◆ Text section:

↓

FIG. 5 is a perspective view of mechanism for driving the needle and moving the ring heightwise;

FIG. 6 is an enlarged plan view showing a portion of the mechanism for rotatably driving the feeding-steering ring and its operative relation to a workpiece controlled thereby;

FIG. 7 is a bottom view of the feeding-steering ring indicating its operative relation to associated instrumentalities and while controlling movement of a relatively narrow or strap-type workpiece;

FIG. 8 is a vertical section showing the mounting of the ring and French cord delivery to the needle operating zone; and

FIG. 9 is a timing chart for a typical cycle of the machine.

Although the invention will be explained as applied, by way of example, to a French cord stitcher, it will be understood that the invention is not limited in use to any particular type of sewing machine nor, indeed, to any specific form of machine or operation other than that it is to progressively process a flexible workpiece, usually of sheet material, over an operating path which may be non-rectilinear at least in part and is automatically predetermined by pattern means, for instance parallel to an edge.

As herein shown the invention is embodied in a high-speed, single needle, largely conventional lockstitch type sewing machine generally designated 10 (FIGS. 1, 2, 4) which is currently commercially available except for significant novel modifications to be mentioned including automatic guidance means about to be more particularly described. The machine comprises a head 12 (FIGS. 1-3), on a hollow C-frame 14, a post 16 providing a work supporting surface 18 spaced beneath the head, and stitch forming means carried by the head and including a vertically reciprocable needle 20. The machine also comprises a rotary main shaft 22 (FIGS. 1, 5), an oscillatory shaft 24 (FIG. 5) (preferably having adjustable amplitude) for purposes later explained, and a rotary shaft such as a bobbin drive shaft 26 (FIGS. 1, 3).

In usual manner the needle 20 depends from and is connected by a coupling 28 to a vertically reciprocable needle post 30 (FIGS. 2, 5) extending from the head and having bearings in a fixed machine frame portion 32 (FIG. 5) and operative connection to the main horizontal drive shaft 22. Sewing thread ST (FIG. 4) is supplied in usual manner and, for purposes of this illustration, French cord FC (FIG. 6) is also progressively advanced to the operating locality of the needle from a supply in conventional manner to be secured by the thread along a workpiece edge as a binder. A hold down or anti-flag 34 is vertically reciprocable in a bore formed in the coupling 28, being spring-urged downwardly by a spring (not shown) and a stroke-limiting pin transversely received by the coupling and a vertical slot in the side of the pin. The anti-flag arrangement is such (see FIG. 9) that it engages the work just ahead of the needle 20 in each cycle and leaves just after it.

↑

◆ Records supplied:
↓

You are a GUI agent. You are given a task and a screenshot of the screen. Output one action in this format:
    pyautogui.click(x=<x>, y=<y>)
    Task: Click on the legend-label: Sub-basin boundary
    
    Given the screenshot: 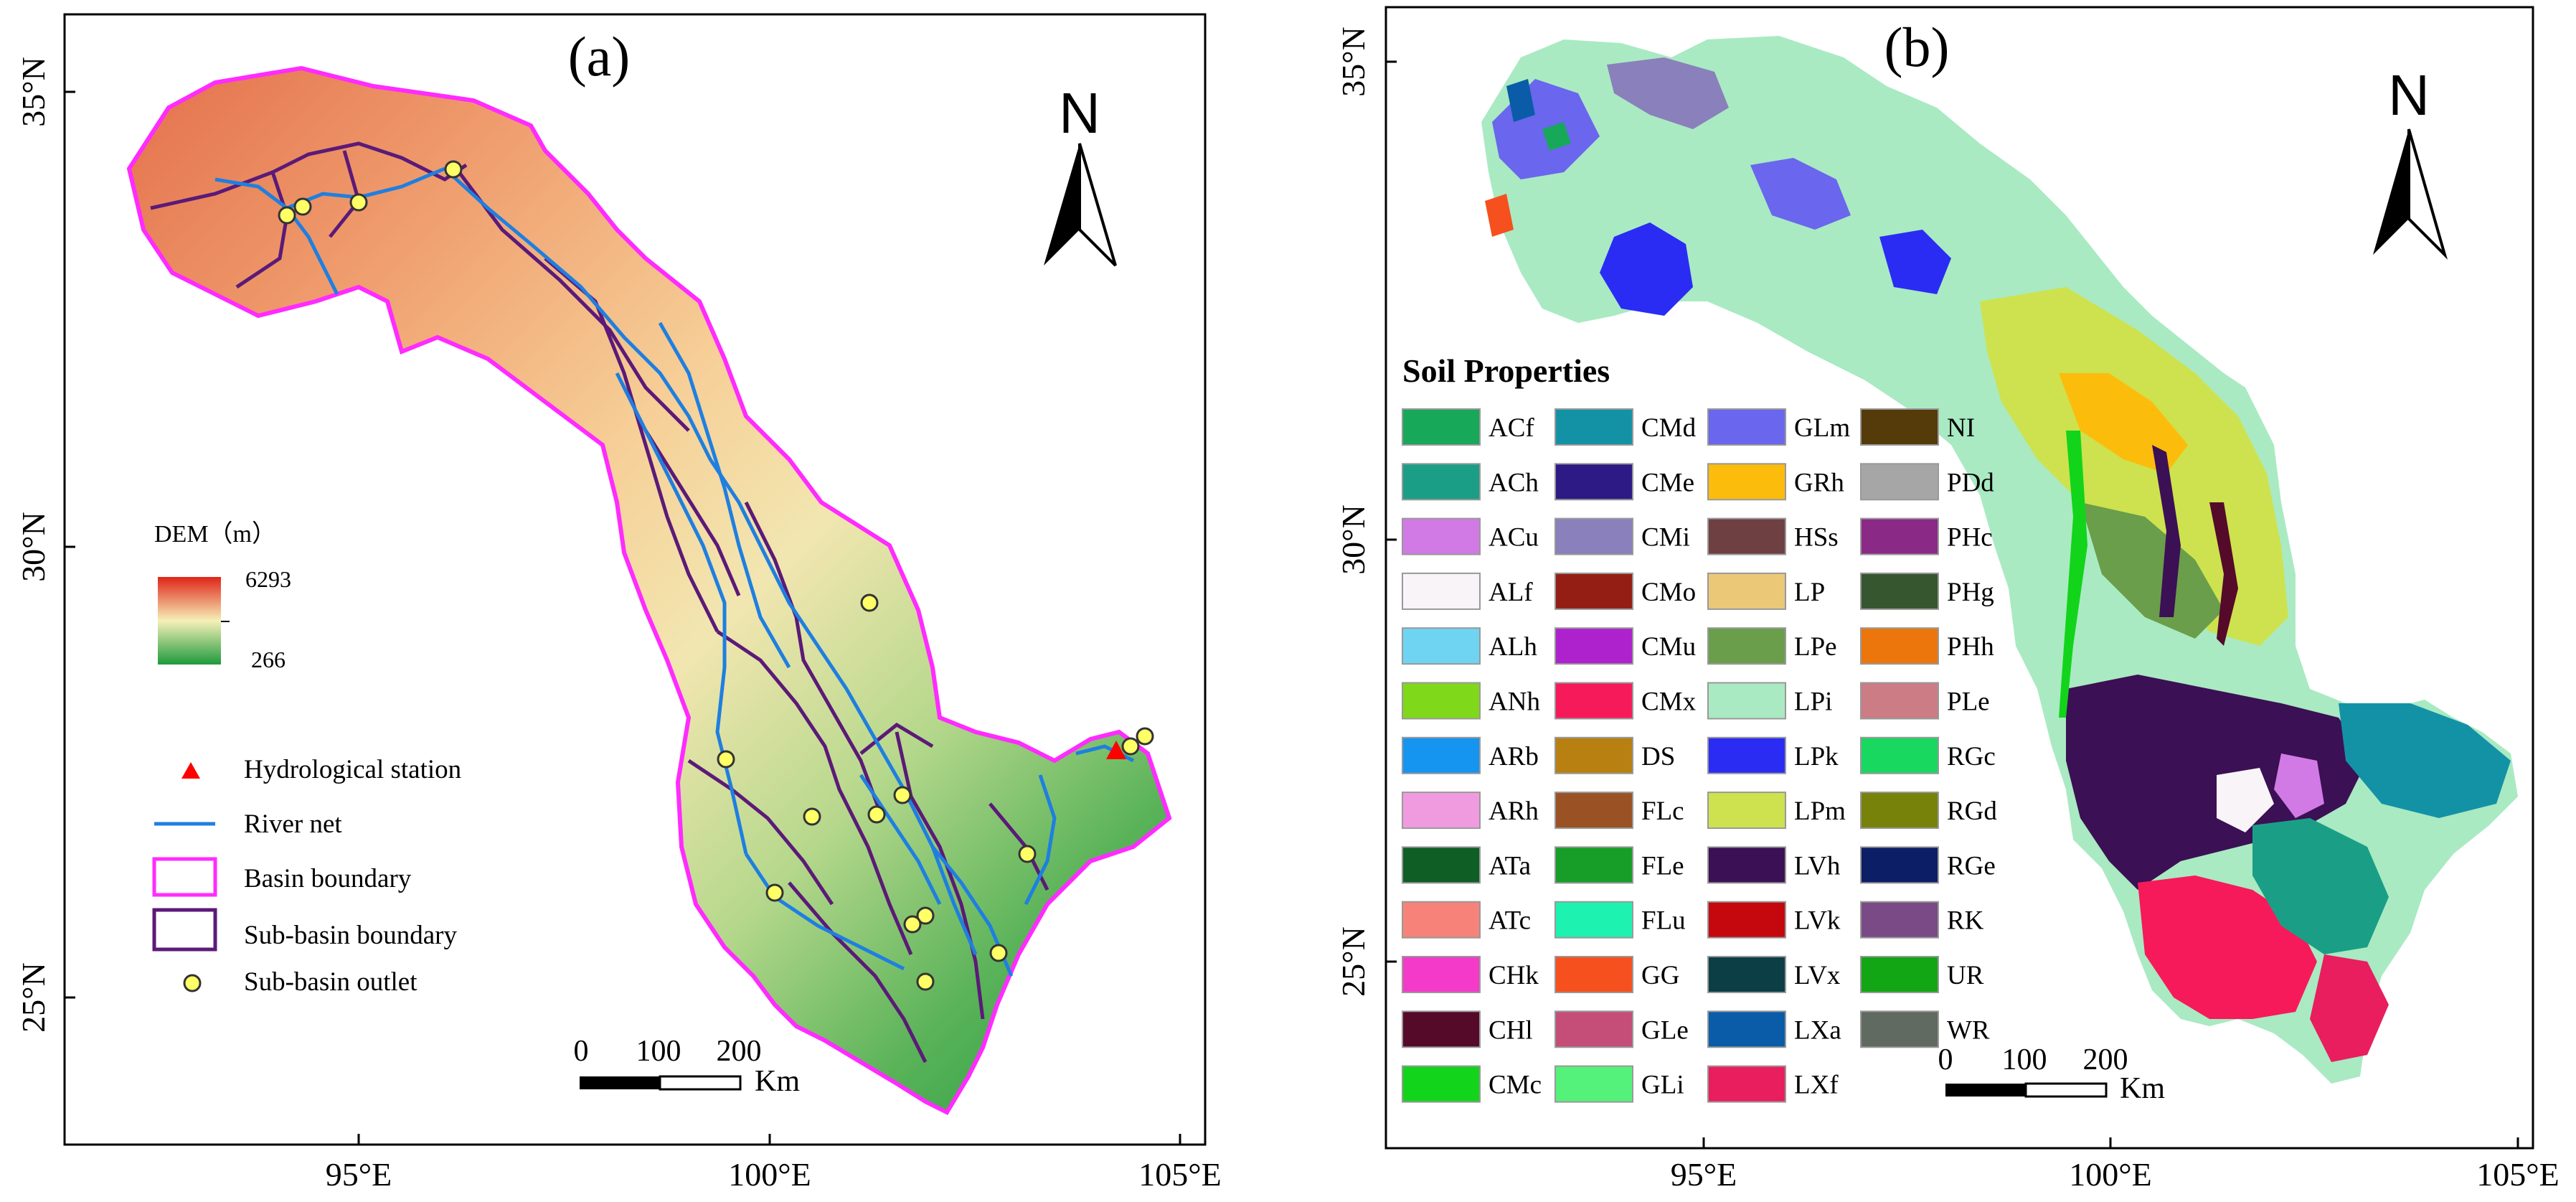 What is the action you would take?
    pyautogui.click(x=350, y=936)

↑

◆ Instructions:
1. Reproduce the part of the sewing machine passage that begins at "Although the invention" and stops after "to an edge.".
2. Do these statements agree with the sewing machine passage? Answer yes or no to each, and quote the deciding words.
(a) The needle moves up and down.
(b) FIG. 9 is a bottom view of the feeding-steering ring.
(c) The anti-flag is spring-urged upward.
3. How would the sewing machine passage go on from where it stops? Continue it.
The lines after the sewing machine passage are separate material.

◆ Answers for this exercise:
1.
Although the invention will be explained as applied, by way of example, to a French cord stitcher, it will be understood that the invention is not limited in use to any particular type of sewing machine nor, indeed, to any specific form of machine or operation other than that it is to progressively process a flexible workpiece, usually of sheet material, over an operating path which may be non-rectilinear at least in part and is automatically predetermined by pattern means, for instance parallel to an edge.

2.
(a) Yes: "a vertically reciprocable needle 20"
(b) No: "FIG. 9 is a timing chart for a typical cycle of the machine"
(c) No: "being spring-urged downwardly by a spring (not shown)"

3.
Material to be progressively processed by the machine, such as representative workpieces W shown in FIGS. 3-5, slide over the top of work supporting surface 18 of the post 16 which may be coated with a low sliding friction substance such as polytetrafluoroethylene, having a trade name "Teflon". This coating facilitates effective automatic operation of a compound feeding-steering means generally designated 38 to be described and engageable only with the upper side of the work. No under-feed mechanism (such as an orbital dog) is provided or needed. The means 38 preferably comprises an orbitally driven, rotary ring 40 preferably having a work engaging under-surface 41 of urethane and operative frictionally parallel to the surface 18 and about the work penetrating locality of the needle 20. For better accommodation of different thicknesses of work, the ring 40 may be spring-loaded as will be described and, more accurately, its trajectory is D-shaped, i.e. it has a lower flat side corresponding to a horizontal work-feeding and steering increment, the remainder of the closed operating path including a vertical component of movement. The work-feeding and the work-steering movements are largely synchronous as indicated in FIG. 9 and respectively controlled automatically by mechanisms next to be described with reference chiefly to FIGS. 5-8.

For imparting translatory incremental feed to the work W by means of the ring 40 during its frictional engagement therewith, the ring is secured to a sprocket wheel 42 (FIGS. 1, 5-8) rotatably carried by a ball bearing 44 (FIG. 8) mounted in the lower end of an annular holder 46. The latter is formed to be secured to the foot of a vertically disposed rod 48 (FIG. 5) reciprocably controlled both heightwise and in translation. Thus, the rod 48 is vertically reciprocable in a sleeve bearing formed in the lower end of a lever 50 pivoted about a fulcrum pin 52 in the frame portion 32, the lever 50 being oscillated by means of an arm 54 on an end of the shaft 24. A guide block portion 56 of the lever 50 slides in a guideway provided by a bracket 58 secured to another fixed frame portion 60 subsequently to be referred to again. To enable the ring 40 to accommodate different thicknesses of work, the upper portion of the rod 48 receives, between a lug formed on the lever 50 and a block thereon, a take-up or compression spring 62.

The vertical motion of the ring 40 at the opposite extremities of its feed and return strokes is here shown as derived from the main shaft 22. For this purpose a link 64, still referring mainly to FIG. 5, has a boss 66 at one end for receiving a pin 68 laterally extending from the lever 50, the upper end of the link being pivotally suspended from one end of a lever 70. This lever 70 is, for a reason about to be explained, pivotally mounted on a vertically movable fulcrum pin 72 which is carried by a member 74. An opposite end of the lever 70 is operatively connected through adjustable linkage and a stub shaft 76 to an eccentric formed on the main shaft 22. In well known manner a downwardly biased end of a leaf spring 78 (FIGS. 1, 4, 5) urges the member 74 downwardly into abutting relation with the frame portion 60 to bring the ring 40 down into operative relation to the work supporting surface 18, but a cam 80 pivotally mounted on the portion 60 is manually movable (clockwise as seen in FIG. 5) to abut an under-surface of the member 74 and thus cause the ring to be elevated, when desired, to an inoperative position permitting easy admission or removal of a workpiece from the operating zone. It will be understood that FIG. 5 illustrates one means for imparting orbital or "D" feed motion to the ring 40 as described, and that other generally equivalent feed mechanism, may be substituted in whole or in part without departing from this invention.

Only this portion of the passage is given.